La Motivazione della Corte
La Sezione ricostruisce la funzione assegnata alla Corte dei conti dalla disposizione, precisandone tempi, parametri di riferimento ed esiti. Il pronunciamento deve intervenire entro sessanta giorni dal ricevimento; decorso inutilmente il termine, l’amministrazione può procedere autonomamente. Richiamando la deliberazione n. 16/QMIG/2022 delle Sezioni riunite, i Giudici ne individuano la ratio nell’esigenza di sottoporre a scrutinio i presupposti giuridici ed economici della scelta prima della sua attuazione mediante strumenti di diritto privato.
Quanto al riparto di competenze e ai contenuti, la Corte verifica che l’atto sia stato adottato con le modalità prescritte dagli artt. 7 e 8 del TUSP. L’acquisto risulta autorizzato da specifica delibera consiliare, depositata tre giorni liberi prima della seduta, con motivazioni relative alle necessità dell’ente.
Sul piano dei vincoli finalistici, la Sezione accerta che le attività della società rientrano nell’oggetto sociale e nella missione istituzionale dell’ente, soddisfacendo il duplice vincolo di scopo e di attività prescritto dall’art. 4 del TUSP. Sotto il profilo della sostenibilità finanziaria, pur in assenza di elaborati specifici, l’atto dà conto degli indicatori economici degli ultimi tre esercizi, con risultato sempre positivo.
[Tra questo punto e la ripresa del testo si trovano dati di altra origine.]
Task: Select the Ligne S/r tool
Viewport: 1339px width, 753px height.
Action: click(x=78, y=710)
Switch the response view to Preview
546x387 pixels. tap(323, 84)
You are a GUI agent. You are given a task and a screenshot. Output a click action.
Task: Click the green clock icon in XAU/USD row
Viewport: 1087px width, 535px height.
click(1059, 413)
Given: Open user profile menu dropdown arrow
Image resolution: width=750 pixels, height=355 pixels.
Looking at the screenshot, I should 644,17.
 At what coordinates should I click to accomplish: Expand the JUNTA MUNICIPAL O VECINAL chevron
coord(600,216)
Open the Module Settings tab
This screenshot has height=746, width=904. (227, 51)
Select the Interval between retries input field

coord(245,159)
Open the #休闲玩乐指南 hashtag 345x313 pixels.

I favorevoli pareri di regolarità tecnica e contabile resi dal responsabile del servizio economico-finanziario consentono di ritenere l’acquisto finanziariamente sostenibile, con obbligo di monitoraggio in capo al Comune.
In ordine alla convenienza economica, la Corte osserva che essa implica una comparazione rispetto a soluzioni alternative. La scelta è sorretta dall’insufficienza delle risorse interne, dalla mancanza delle necessarie qualifiche professionali e dall’offerta di condizioni migliorative rispetto al gestore uscente, con un aggio inferiore. La sola esiguità dell’investimento, precisa la Sezione, non vale automaticamente a ritenere verificata la convenienza. Sul piano degli aiuti di Stato, la società è a controllo analogo congiunto e ha un amministratore unico.
All’esito, la Corte non ravvisa elementi ostativi all’acquisto della partecipazione, con le osservazioni svolte in parte motiva, e dispone la trasmissione e la pubblicazione della deliberazione.
Nota della Redazione
Ogni decisione citata è verificata sul provvedimento originale. Quando il documento può essere legittimamente ripubblicato senza esporre dati personali, mettiamo a disposizione anche il testo integrale.